Law & the Courts

Any Prospect For Jury Reform?

The attempted trial of Timothy McVeigh for blowing up the building in Oklahoma City is running into jury-selection problems on a scale that dramatizes the creeping immobilization of the original idea, which was that we were all entitled to be judged by a jury of our peers.

 

The primary impediment is the unexamined paradox. On the one hand we are committed to the proposition that all jurors, old, young, white, black, gay, straight, are “peers.” On the other hand, we are, in case after case, instructed that if there is any evidence of discrimination against a potential juror because X is black–or a woman; or a man; or Hispanic; or white—then the trial was not just.

 

The complexity of current practices was illustrated a few years ago when the Supreme Court sent down the ruling that a prosecutor could not exercise his peremptory challenge if its motive was to exclude someone because he was—black. Read white, old, young, whatever. Now here we have one abstraction battling against another. The first is the abstract right of the prosecutor, or the defense attorney, to look at a juror and say to himself: I think that man is going to vote against the kind of case I intend to make against, or for, this particular defendant. So, throw him out. A “peremptory” challenge means, by definition, one not to be questioned; one that puts an end to any argument.

 

If, then, a defense attorney reasons to himself that a potential juror is white, middle-class, Republican in politics, and very likely a hardliner on the question of law and order, he might very well exercise his veto to keep him away. And the complement obviously also holds. If the prosecutor has up a defendant who is black and young and appealing to maternal instincts, he might be inclined to exercise a veto against a motherly black woman.

 

The jury-selection process is becoming a very big business. Anyone familiar with any of the fifty books written about the O. J. Simpson trial will know something about the efforts made on both sides to guard against anticipated inclinations of jurors. The very fact of the time and money spent in the process is an empirical challenge to the notion that a jury of one’s peers is an attainable goal in routine circumstances. Consider a hypothetical case: The defendant is black, the jury is 100 per cent black—Scenario One. Scenario Two: the defendant is black and the jury is 100 per cent white. It is entirely reasonable to guess that the likelihood of conviction is greater in the second than in the first situation.

 

Any judicial reform runs up against the judicial ideologues.

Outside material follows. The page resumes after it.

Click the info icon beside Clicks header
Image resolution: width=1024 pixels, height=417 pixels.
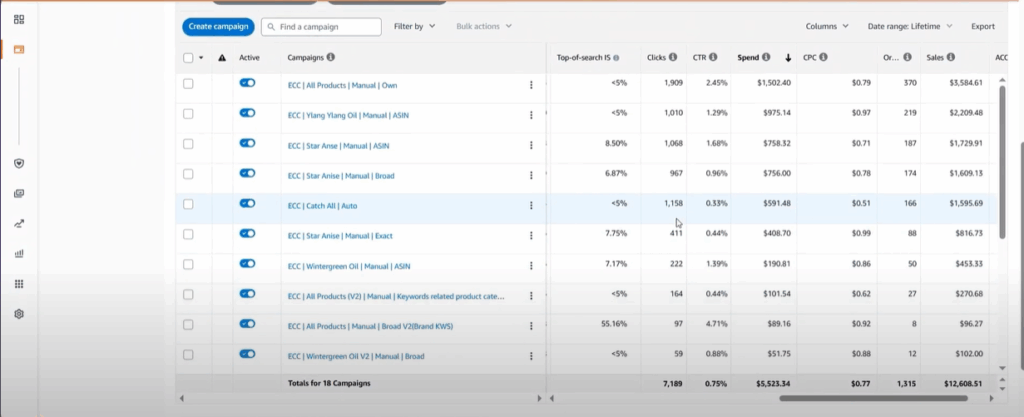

But what then do we do in our quixotic search for a jury of our peers? Insist on one-half white, one-half black? But why not 100 per cent black for blacks, if in search of peers? And the reverse for white defendants?A recent news story spoke of the difficulties in asking juries to adjudicate civil trials involving abstruse questions of finance, accounting, cyber technology, or whatever. One judge, by one account, pulled in a juror and asked her what was meant by “software.” She replied to the effect that software was something soft, in the sense that when you let it fall to the ground, there is no clattering sound. The trial in question was over delicate differences of opinion involving complicated contentions about rights and wrongs that could not reasonably be adjudicated save by men and women familiar with the technological territory.

 

At the criminal level, a reasonable reform might say: Select juries by lottery. The first 12 names drawn become the jury, unless it is established that anyone of them has a personal brief for, or against, the defendant.

 

But any suggestion of any judicial reform runs up against the judicial ideologues. It is one more irony of liberal doublethink that on the one hand everything should be fluid in the evolution of constitutional practice, but nothing should change respecting the authority of the courts, and traditional practices in the judicial system. The liberal defenders of the faith very nearly joined Heaven’s Gate in protest against Congressman Tom DeLay’s proposal that constitutionally contumacious judges should be subject to impeachment, though that is not an extra-rational proposal. What will it take to persuade reformers that the jury system, as now practiced, is broke? That it sorely needs fixing? How many O.J.s do we have to acquit before that becomes evident?